Viña Cobos Felino Cabernet Sauvignon — $40
Cobos is one of Mendoza's most respected names, and the Felino entry point consistently overdelivers for its price. At the lower end of Ox's bottle range, this is serious Cabernet for not-serious money — especially next to a wood-fired cut of beef.
Chacra Pinot Noir Patagonia
Most people scanning this list zero in on Malbec and never look up. That's a mistake. Chacra's Patagonian Pinot is one of Argentina's most compelling wines — cool-climate, precise, and nothing like what the table next to you ordered.

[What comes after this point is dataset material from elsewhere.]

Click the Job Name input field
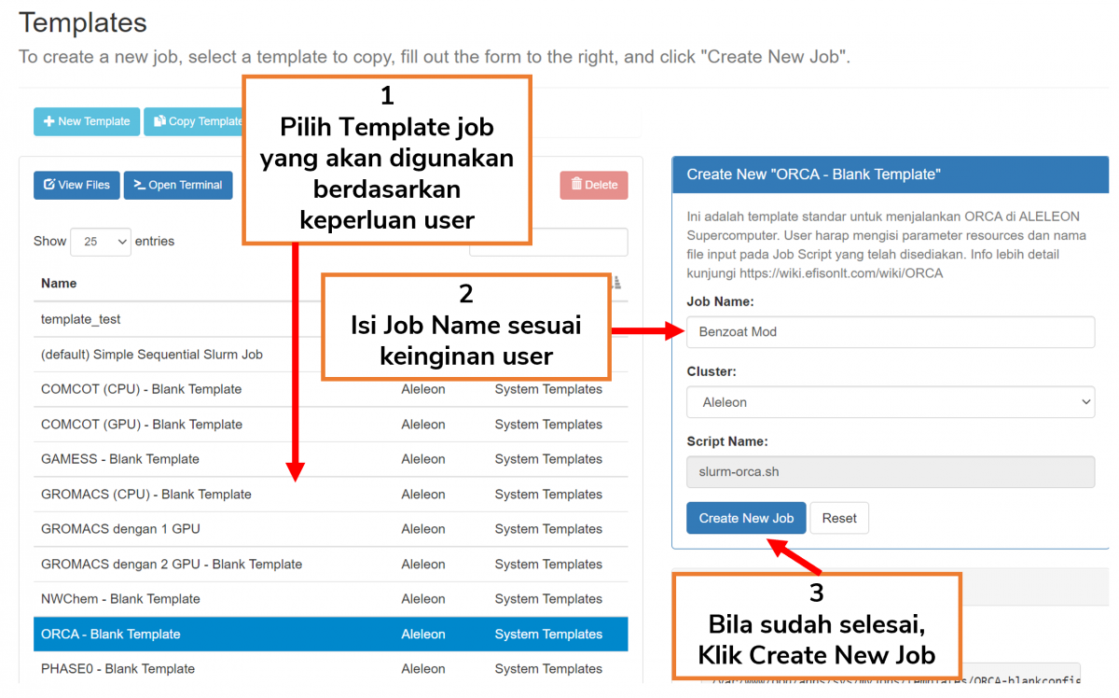 [890, 332]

It's the bottle that makes you look smart.
Clos de los Siete Malbec
Michel Rolland's big-tent Malbec project is fine — it's just not interesting, and at a restaurant with Zuccardi and Achaval Ferrer on the same list, spending your dollars here is leaving flavor and story on the table.
Achaval Ferrer Malbec + Asado Argentino
This is the pairing that the list was basically designed around. Achaval Ferrer's Malbec has the weight and dark fruit to stand up to the char and fat of the asado, but enough structure that it doesn't just collapse into the meat. It's the obvious call — and the obvious call is correct.
🎲 The Bottom Line
Ox is doing the work on wine that most wood-fired meat spots never bother with — a focused, well-sourced list with a sommelier who can actually navigate it. If you're eating here and not drinking Argentine wine, you're leaving the best part of the experience on the table.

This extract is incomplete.